Dentro de este contexto al Presidente de la República lo invitaron a participar en cuatro mesas de discusión.    El primero relacionado con los negocios en el desarrollo.  El segundo, Una solución global al comercio ilícito.  El tercero, Latinoamérica confrontando el reto democrático y el cuarto,  Inversión en Infraestructura crítica, el camino a seguir.

De las cuatro mesas,  en la primera pareciera existir un aporte de nuestro Presidente que se lo escuché en otra ocasión y es el de aconsejar a los empresarios que entren a la política para llevar los éxitos de administración eficiente de los negocios  a la gestión pública.
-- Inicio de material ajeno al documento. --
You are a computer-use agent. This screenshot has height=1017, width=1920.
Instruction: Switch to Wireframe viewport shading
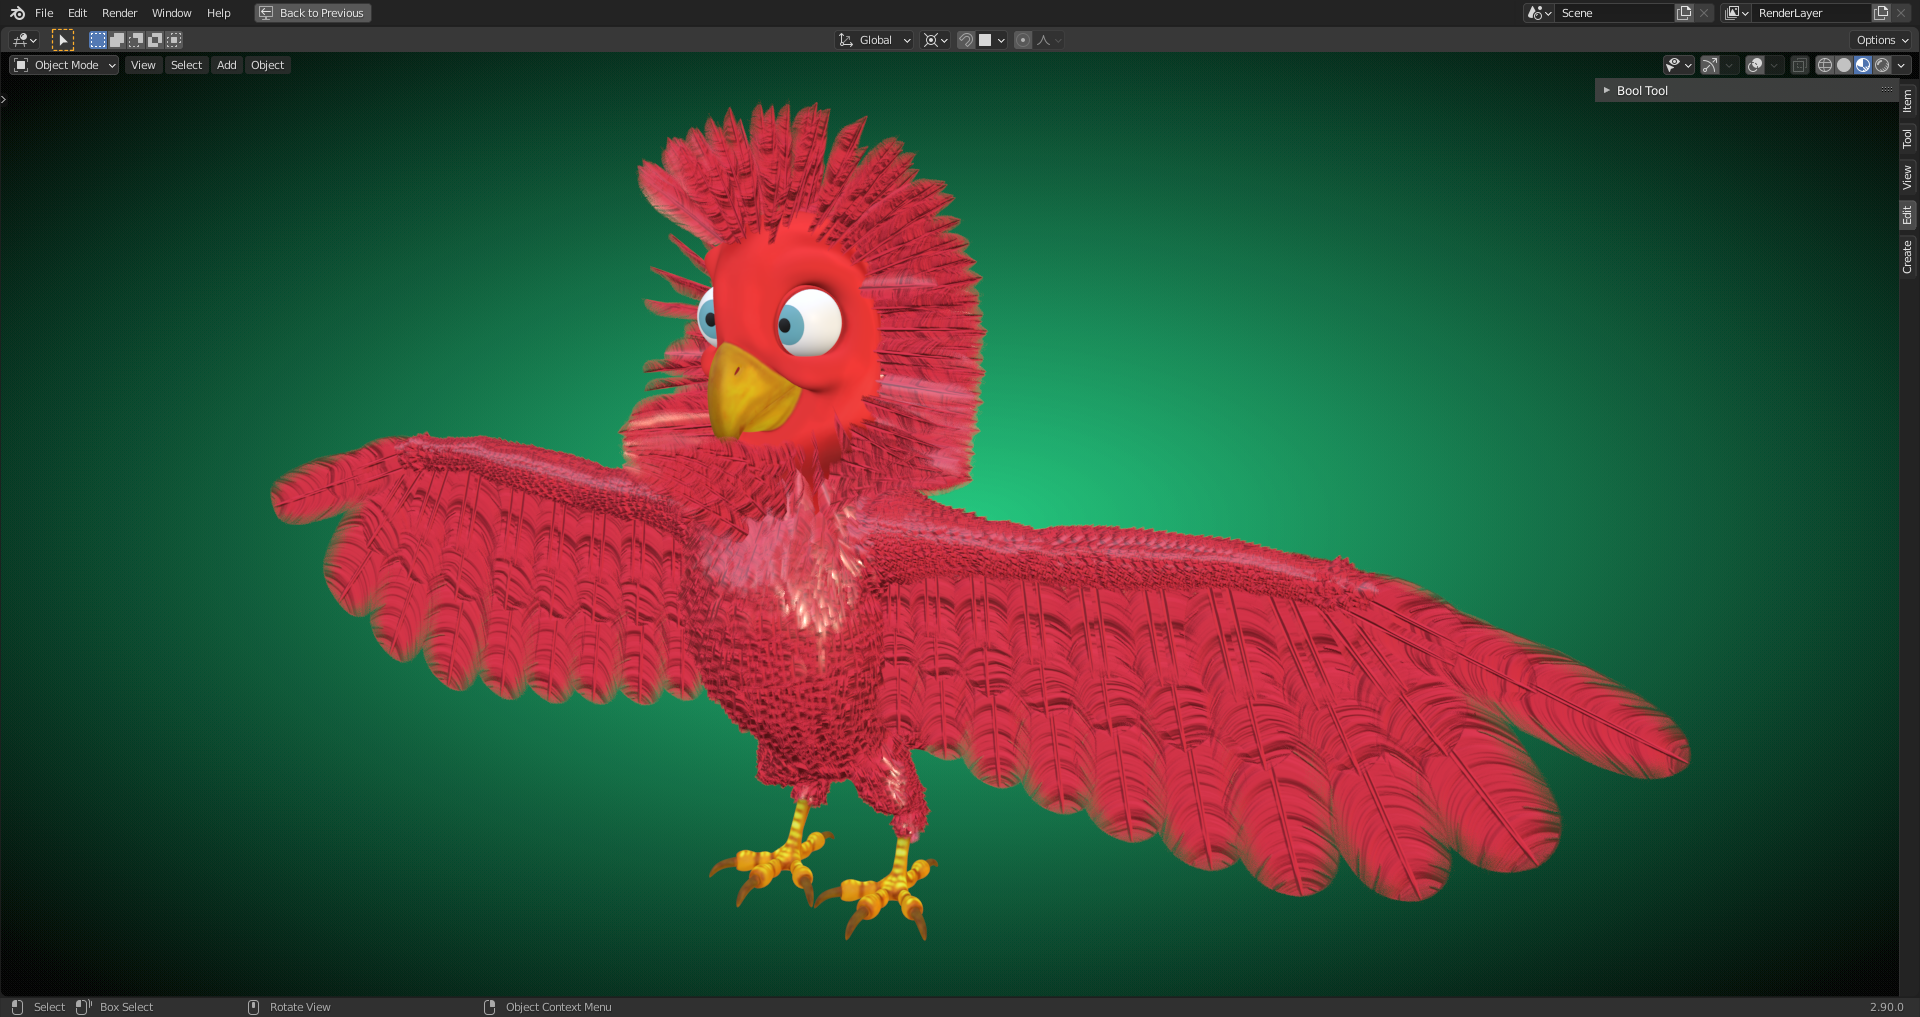pos(1825,65)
En los otras tres mesas de discusión no detecto ningún aporte.   En la solución al comercio ilícito no creo que hayan experiencias innovadoras que aportar.  En el reto democrático espero que haya guardado silencio y en la inversión en infraestructura crítica solo la expansión al Canal de Panamá amerita alguna mención.

A principios del Siglo pasado,  Davos también fue muy famosa por ser un sanatorio de tuberculosos.   La famosa novela de Thomas Mann,  “ La montaña Mágica” se desarrolla en este pueblo suizo donde el clima en el invierno era considerado el apropiado para los enfermos pulmonares.   Hoy quizás el lugar apropiado para enviar a un dignatario para garantizarnos unos días de paz y tranquilidad.

Pero la pregunta de los cien mil pesos es si nuestros gobernantes aprenden algo o reciben alguna dosis de cordura, sapiencia, ejemplo que puedan aplicar a estas nobles tierras carente de políticos con materia gris disponible para gobernarnos.

Es una lástima que se gaste tanto dinero en estos viajes y a la vuelta regresen igual que como fueron.